═════ Dataset excerpts ═════

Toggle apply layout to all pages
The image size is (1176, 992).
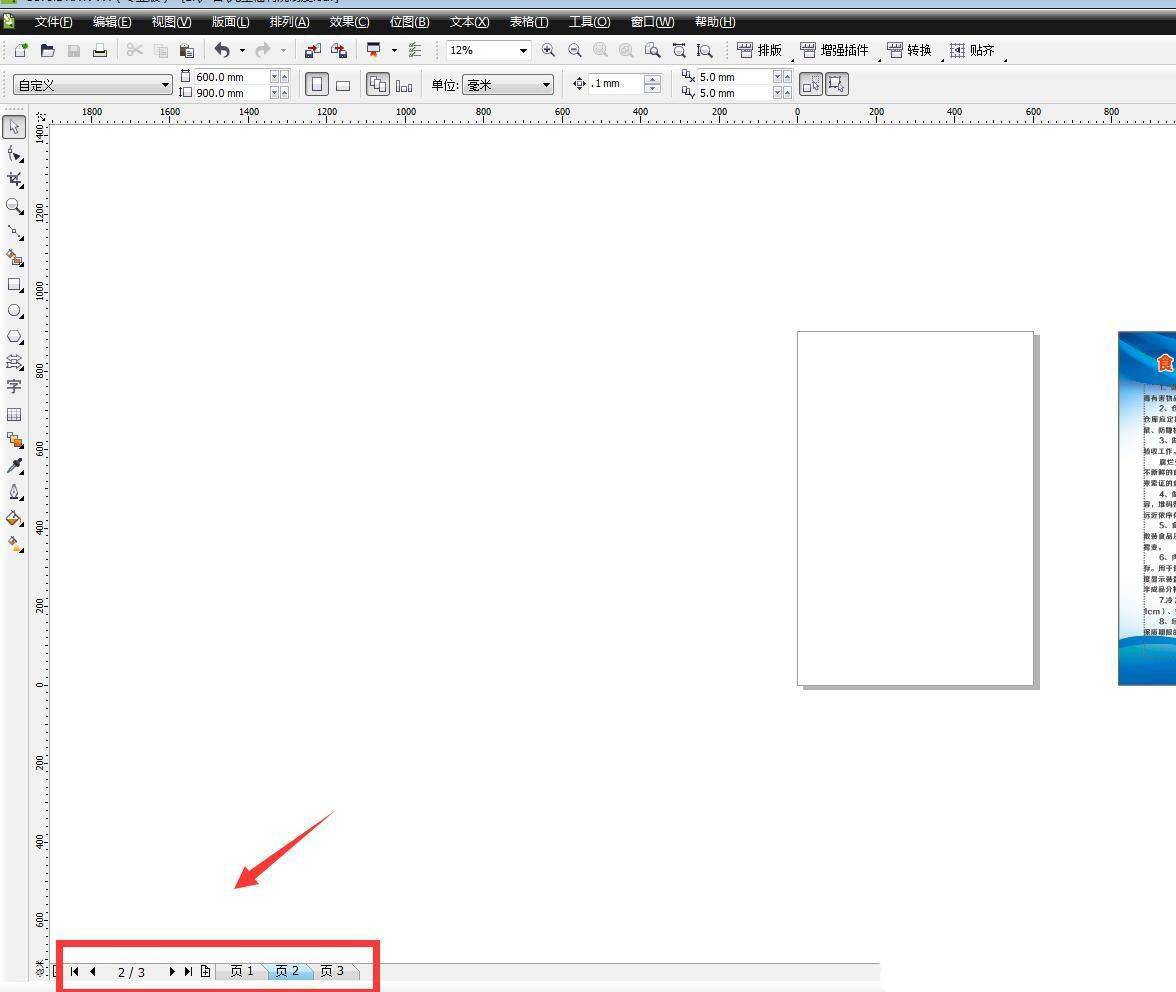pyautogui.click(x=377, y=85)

═════
═════ Dataset excerpts ═════

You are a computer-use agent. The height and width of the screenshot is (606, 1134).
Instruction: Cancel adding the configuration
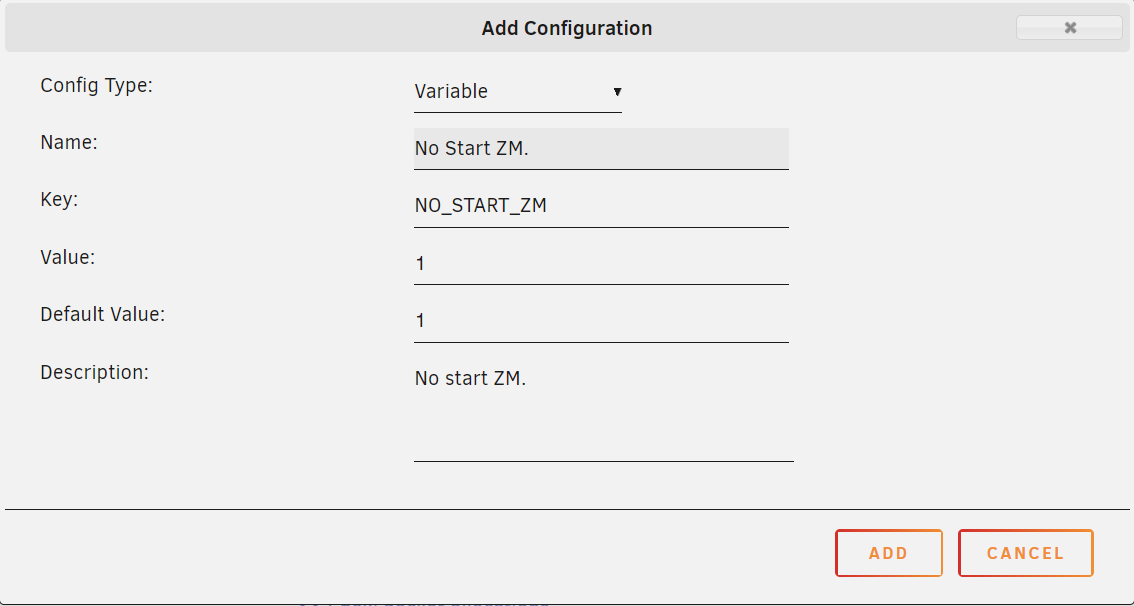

═════

To do -
Copy the entries above exactly, but only from the line holding "You are a computer-use" through the line holding "Instruction: Cancel adding the configuration", both included.

Written solution -
You are a computer-use agent. The height and width of the screenshot is (606, 1134).
Instruction: Cancel adding the configuration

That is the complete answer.